Un mois plus tard, il écrivait à Élisée Reclus la lettre suivante, retrouvée et publiée par Nettlau[1] :


Le 15 février 1875. Lugano.

Mon très cher ami, je te remercie beaucoup pour les bonnes paroles. Je n’ai jamais douté de ton amitié, ce sentiment est toujours mutuel, et je juge du tien par le mien.

Oui, tu as raison, la révolution pour le moment est rentrée dans son lit, nous retombons dans la période des évolutions, c’est-à-dire dans celle des révolutions souterraines, invisibles, et souvent même insensibles[2]. L’évolution qui se fait aujourd’hui est très dangereuse, sinon pour l’humanité, au moins pour certaines nations. C’est la dernière incarnation d’une classe épuisée, jouant son dernier jeu, sous la protection de la dictature militaire, — Mac-Mahono-bonapartiste en France, bismarckienne dans le reste de l’Europe.

Je m’accorde avec toi à dire que l’heure de la révolution est passée, non à cause des affreux désastres dont nous avons été les témoins et des terribles défaites dont nous avons été les plus ou moins coupables victimes, mais parce que, à mon grand désespoir, j’ai constaté et je constate chaque jour de nouveau que la pensée, l’espérance et la passion révolutionnaires ne se trouvent absolument pas dans les masses ; et, quand elles sont absentes, on aura beau se battre les flancs, on ne fera rien. J’admire la patience et la persévérance héroïques des Jurassiens et des Belges, ces derniers Mohicans de feu l’Internationale[3], et qui, malgré toutes les difficultés, adversités, et malgré tous les obstacles, au milieu de l’indifférence générale, opposent leur front obstiné au cours absolument contraire des choses, continuant à faire tranquillement ce qu’ils ont fait avant les catastrophes, alors que le mouvement était ascendant et que le moindre effort créait une force.

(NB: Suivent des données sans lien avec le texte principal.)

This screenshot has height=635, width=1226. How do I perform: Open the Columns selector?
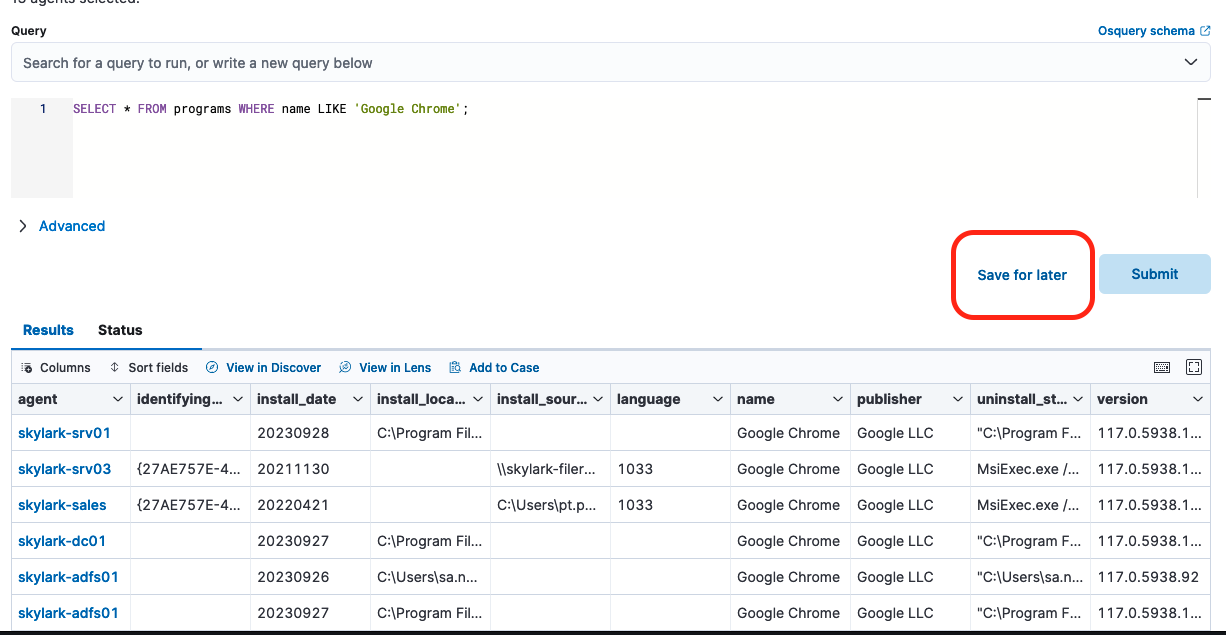(x=56, y=367)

C’est un travail d’autant plus méritoire qu’ils n’en recueilleront pas les fruits ; mais ils peuvent être certains que le travail ne sera point perdu, — rien ne se perd dans ce monde, — et les gouttes d’eau, pour être invisibles, n’en forment pas moins l’Océan.

Quant à moi, mon cher, je suis devenu trop vieux, trop malade, et, faut--

  1. Les quatre premières pages seulement du brouillon de cette lettre existent dans les papiers de Bakounine.
  2. On reconnaît là une théorie familière à Élisée Reclus.
  3. Élisée Reclus dut être bien étonné de cette expression « feu l’Internationale » : car il était un membre militant de notre Association, et il la savait plus vivante que jamais, au moins dans notre région.